WHAT THIS TASK INVOLVES: Resume the page about the novel The Boy with Two Heads, carrying it on from its final line.

PAGE TEXT:
====
The Boy with Two Heads
Published: June 2013 - paperback published May 2015)
NOTE: if you’re looking for the football-match, scroll to the bottom…
‘2Heads is the first of a two-book deal after ‘Trash’,’ says Andy. ‘David Fickling is the publisher, and his team has a quite unique ability to stretch and encourage, so it’s taken a while to get it perfect. I’m very excited to see it taking its first steps in the big wide world…’
So what’s about it about? Does some poor soul really have two heads?
‘Yes. The opening line is stolen straight from Kafka’s ‘Metamorphosis’. Instead of Gregor and his cockroach, we meet Richard Westlake, who awakes “after a night of unquiet dreams, to discover a lump in his throat”. The lump grows fast, and the boy finds he has a very different twin perched on his shoulder. Except it’s no parasite or homunculus – it’s Richard, too. Hostile, destructive, witty, demanding…racist, irreverent and achingly lost – the new head, christened ‘Rikki’, tears up every certainty Richard ever had.’
What are the critics saying?
The Daily Mail has called it 'an extraordinary examination of grief. A highly original, emotionally-charged black comedy / thriller' while The Daily Telegraph remarks that it's 'Mulligan's genius as a writer to weave such complex questions into what is ostensibly an oddball comedy thriller'. The Times calls the book 'a satirical horror novel by one of our boldest authors...' and The Booktrust describes it as 'an unusual blend of fantasy, horror, comedy, school story and thriller...complex and absorbing, using its extraordinary premise to explore bereavement, friendship, fear, and the relationship between parents and children, it is both intriguing and addictive.'
So it’s horror, or fantasy…or what?
====
GIVEN ENTRIES:
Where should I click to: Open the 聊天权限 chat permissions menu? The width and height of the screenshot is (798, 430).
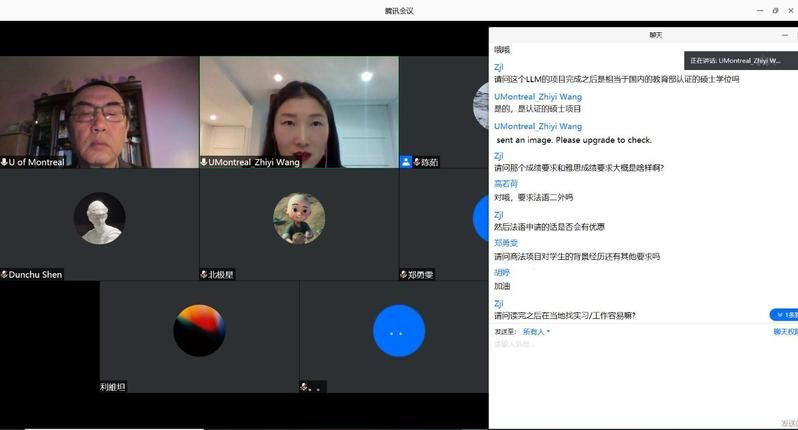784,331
====
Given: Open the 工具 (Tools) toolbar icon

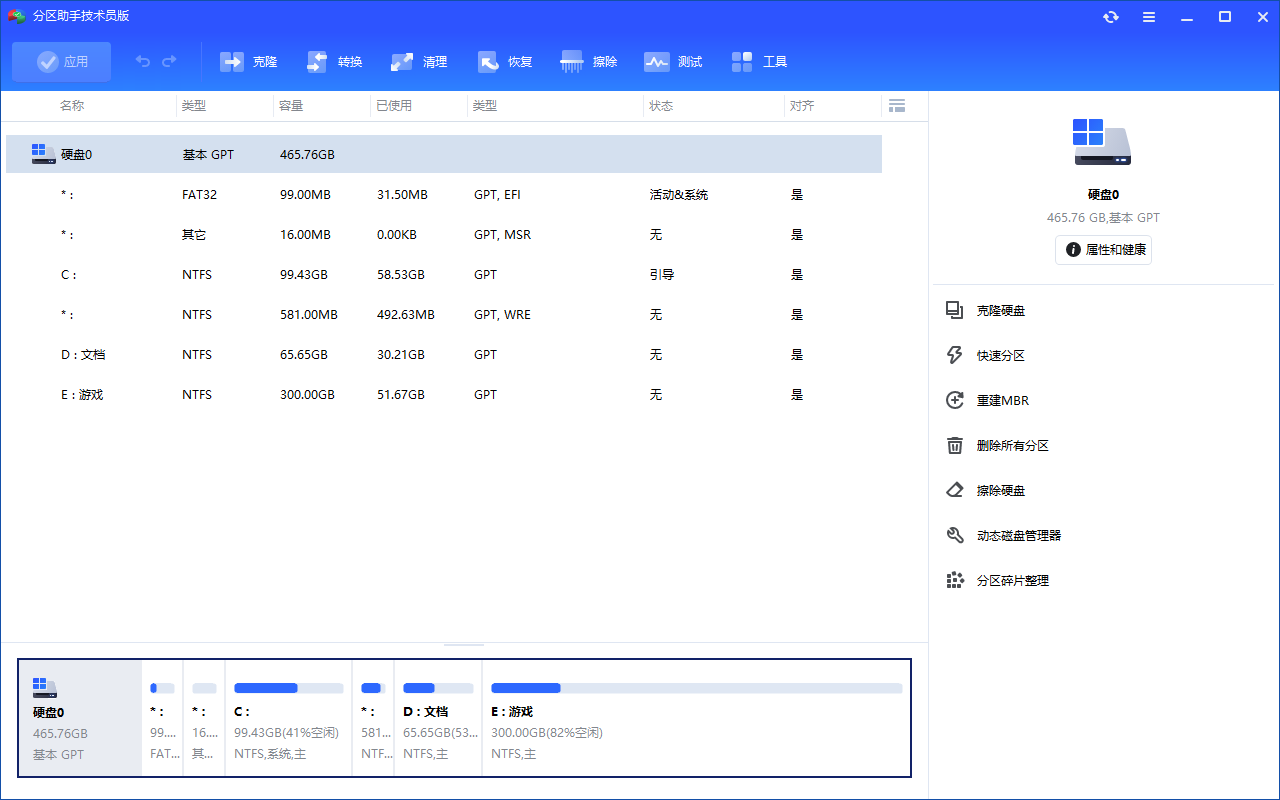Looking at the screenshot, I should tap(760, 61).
====
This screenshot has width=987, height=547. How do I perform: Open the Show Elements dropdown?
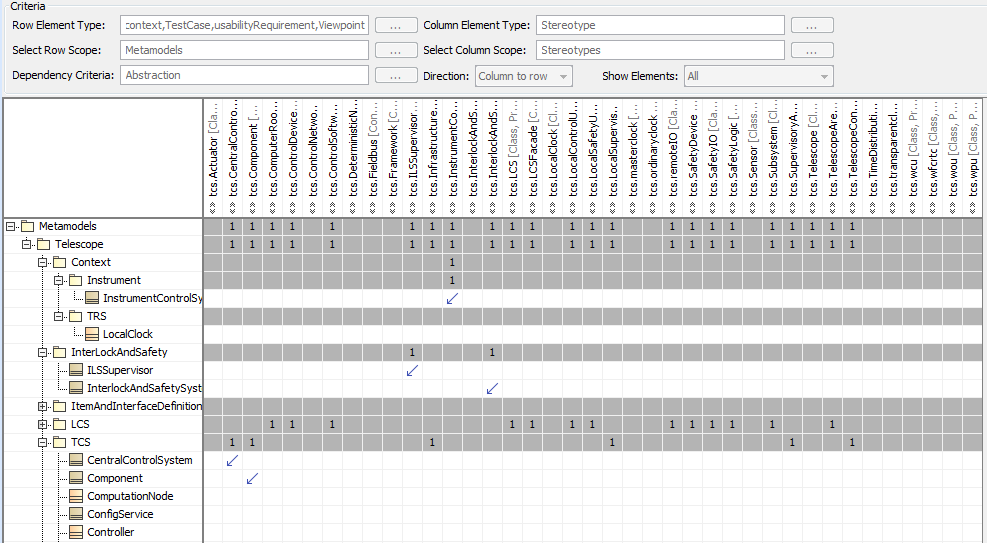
====
EXPECTED ANSWER:
‘It’s reality, I think. It’s set in a very real school, based on the one I went to, full of very ordinary kids. There’s a metaphor there too, of course – we’re all visited by demons from time to time, and we all repress and self-censor. Rikki’s the monster that we’d all like to be from time to time – he’s daringly outspoken, asking terrible questions. It’s about that dark place we get trapped in now and then, when security is stripped away. When something happens that makes you wonder if life is worth living. I don’t want to give too much away, but there’s a little bit of homage in this book to a hero of mine, the tortured playwright Dennis Potter. He’d tell a story about how he’d look up from his hospital bed. ‘Don’t worry,’ the nurse would say. ‘Everything’s going to be all right.’ ‘And of course I knew she was lying,’ he’d say.
So it’s a bleak book? Full of despair?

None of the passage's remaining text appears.